*But they found no records of a 2004 accident in which a worker was stuck with a needle contaminated with Brucella, a bacteria that can cause an infectious disease, an incident the university did not report.
The researchers also did not determine that unauthorized experiments with that agent were being carried out in university laboratories…
A year after the CDC inspection in 2006, A&M lost track of a mouse infected with Q fever, which humans can contract from animals.
Two outside healthcare officials crossed paths with a Brucella researcher before the researcher was decontaminated after an experiment. And another lab worker reported high levels of Q fever antibodies.
The first time the CDC addressed any of these safety violations was in a non-routine inspection in April of this year, conducted in response to Texas.

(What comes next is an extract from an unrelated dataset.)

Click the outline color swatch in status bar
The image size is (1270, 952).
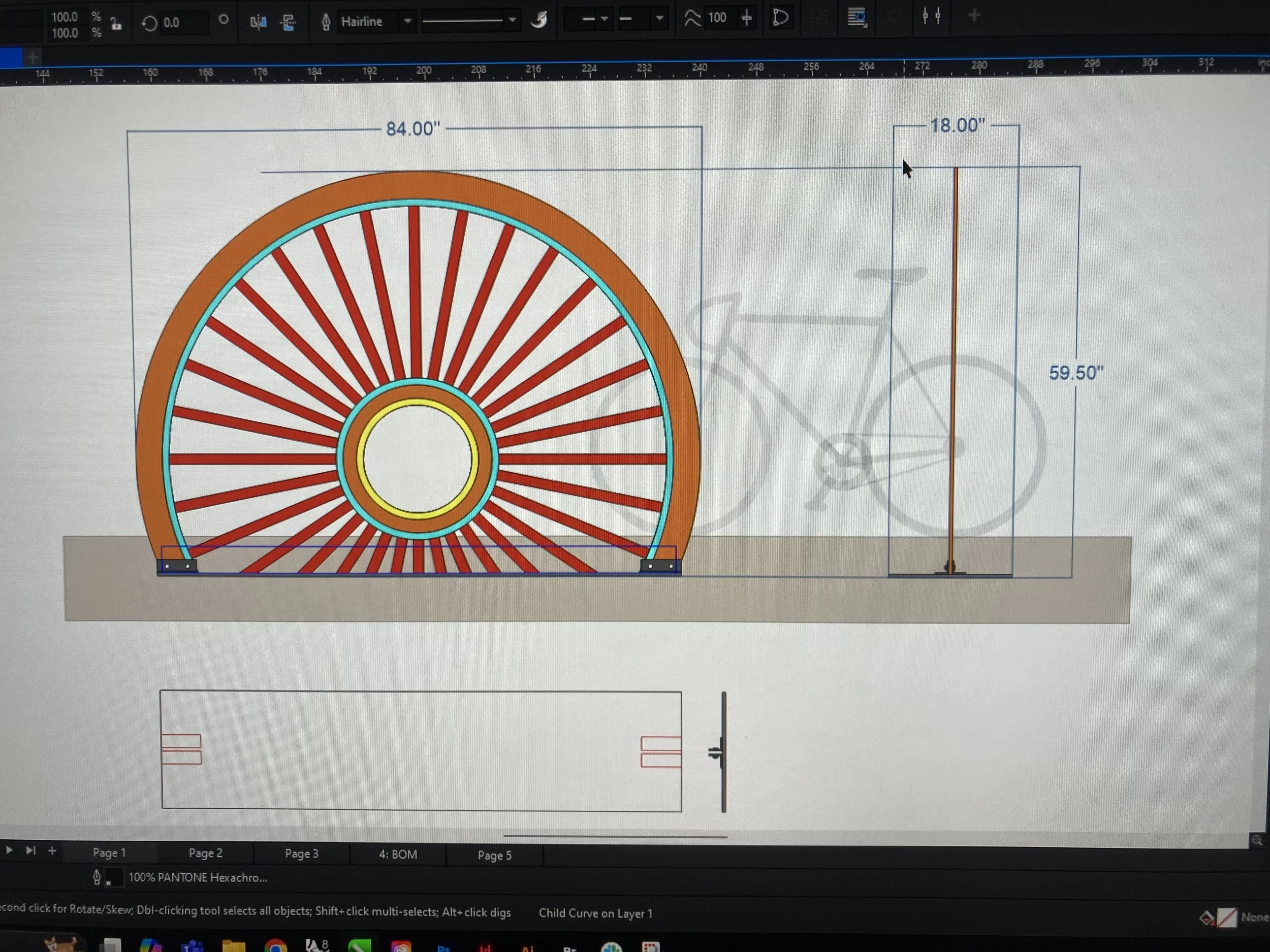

A&M reported the Brucella incident more than a year late.
But what the three inspectors sent to the university found in April paled in comparison to what a team of 18 federal agents discovered in an emergency inspection in July: several missing vials of
Brucella, and at least seven cases in which Texas A&M allowed unauthorized access to select agents.
As a result, the university’s select agent program remains on hold and two A&M investigative officials have resigned. The inspector general of the U.S. Department of Health and Human Services, which imposes financial penalties of up to $500,000 for biodefense safety violations, has not yet ruled on the A&M case.